Alors que la peur est une émotion fréquente et naturelle, une peur qui se dérègle et s’emballe peut être à l’origine de plusieurs troubles anxieux. Ainsi, l’anxiété généralisée est une peur chronique sans déclencheur particulier. Les phobies sont des peurs spécifiques (araignées, foules, espaces clos, etc.) poussées à l’extrême. Les troubles obsessifs compulsifs comportent souvent une peur excessive de quelque chose, comme des microbes, qui pousse la personne à des rituels répétitifs pour s’assurer qu’elle ne rentrera pas en contact avec ce qu’elle craint. Les crises de panique impliquent le déclenchement soudain de symptômes physiques de détresse souvent associés à la peur d’une mort imminente.

Enfin, le stress post-traumatique survient souvent lorsqu’une situation ou un stimulus rappelle à une personne une événement traumatisant vécu longtemps auparavant mais qui lui semble tout à coup présent à nouveau.

Le trac ressenti avant d’affronter un public ou le stress qui nous envahit avant une épreuve investie d’un enjeu particulier sont aussi des formes d’angoisse. Angoisse que l’entrée en scène et l’action dissipent généralement.

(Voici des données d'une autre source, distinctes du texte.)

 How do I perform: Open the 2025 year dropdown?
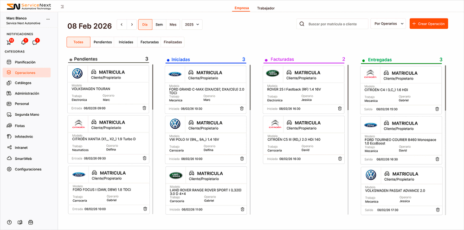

L’angoisse peut donc aussi avoir un aspect positif si elle permet de mobiliser nos énergies pour donner le meilleur de nous-même à des moments clés. Mais encore une fois, elle devient nocive lorsqu’elle paralyse et empêche l’action.L’anxiété et même la crise d’angoisse ont sans doute pu avoir des effets bénéfiques du point de vue de la survie au cours de l’évolution de notre espèce. Si, par exemple, un de nos ancêtres se retrouvait à passer à un endroit de la forêt où il s’était déjà fait attaquer par une bête sauvage, il pourrait ne pas le remarquer consciemment, mais un sentiment d’anxiété ou d’angoisse initié par sa mémoire émotionnelle inconsciente pourrait l’inciter à ne pas traîner dans les parages. Même chose pour l’anxiété que suscite la nuit qui nous prive de notre vision : l’angoisse qu’elle peut susciter nous incite à se tapir au fond d’une grotte plutôt que de circuler sans souci dans la forêt et s’offrir en pâture aux prédateurs.